None of the big events that was called -- that are identified here was allowed to be so large that they caused our annual results to be negative. I think a product of a careful gross portfolio construction, but also the judicious use of reinsurance and retrocession protections to protect our net account from the kind of big events that we do expect occasionally to be hit by. We made a profit overall in 2022 in spite of a loss in the third quarter that was caused by Hurricane Ian, itself the second costliest cat in modern history, but many other specialty insurers and reinsurers did not.
2025 was something of a roller coaster ride. I'm sure you remember, the first quarter was dominated by the extraordinary wildfires in California, and we made only a small profit. But in the very cat quiet second and third quarters, we were able to generate substantial profit also supported by our increasingly diversified portfolio. And ultimately, we made a record profit and achieved the top quartile net combined ratio in Lloyd's in 2025.
So I don't want to shy away from the fact that we do take catastrophe risk, but we aim to do this within known parameters and tightly, and it always depends on us being well paid for taking that risk. So we managed to Board made -- sorry, we manage to tight Board-mandated metrics and also to detailed plans based on our expectations of market conditions. And in the future, we plan to disclose our model tail exposures to you in certain lines of business to enhance investor understanding and transparency of how we manage risks and how we might be impacted by large events.
So to better familiarize you with all of this and our potential large loss exposures, I'm going to try and explain how we will share those aspects with you through box plot and whisked diagrams. An example graphic is found on the left, and you may find it easier to look at your iPads. Here, we identify the expected impact to Inigo of major cats of a given size and peril. We start by identifying how big the loss related to significant events like hurricanes and earthquakes might be to the insurance market as a whole and the probability of events of that size. For example, we estimate that it's about a 1 in 7 probability, but this year, a windstorm in Florida will generate insured losses of more than $20 billion.
Next, we calculate for insured market losses of a given size, for example, the range, $20 billion to $50 billion. What might be the final net impact upon Inigo. Final net, meaning after reinsurance recoveries and inwards and outwards reinstatement premiums. The blue boxes show the interquartile range. For Inigo, 50% of the time, our final net loss is expected to fall in those boxes. The whiskers communicate that 90% of the time, Inigo's final net loss is expected to fall in this slightly larger range. So if there are 100 modeled scenarios in the $20 billion to $50 billion insured market loss range in 50 instances, Inigo loss would fall in the blue boxes and 20 would be in each whisker above and below the interquartile range 5 would be above the top whisker and 5 below the bottom whisker.
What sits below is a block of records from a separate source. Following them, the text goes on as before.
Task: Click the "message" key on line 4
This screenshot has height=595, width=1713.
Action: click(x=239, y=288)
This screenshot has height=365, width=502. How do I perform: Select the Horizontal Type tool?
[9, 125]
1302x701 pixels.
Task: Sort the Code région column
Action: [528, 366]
The actual outcome will depend on the detail. Is it a $50 billion or $20 billion event? Was there more wins than flat? Was it a slow-moving storm or a quick-moving storm, but details are important. Our market share will be slightly different. So it depends exactly where the hurricane, for example, made landfall. We've learned that in big losses, there are always surprises as well. So we should remember that these are modeled scenarios.
Okay. On the next slide, we're going to give some real examples of our exposures in some of our key peril zones. So on the left, we have Florida windstorm, which is essentially hurricanes and on the right, the California earthquake. You'll see that generally, our expected final net loss increases as the size of industry loss increases but not surprisingly, for very large events. And on the right-hand side of each chart, we are looking at $200 billion-plus market events. There is a greater variability from the much greater complexity of those large loss scenarios.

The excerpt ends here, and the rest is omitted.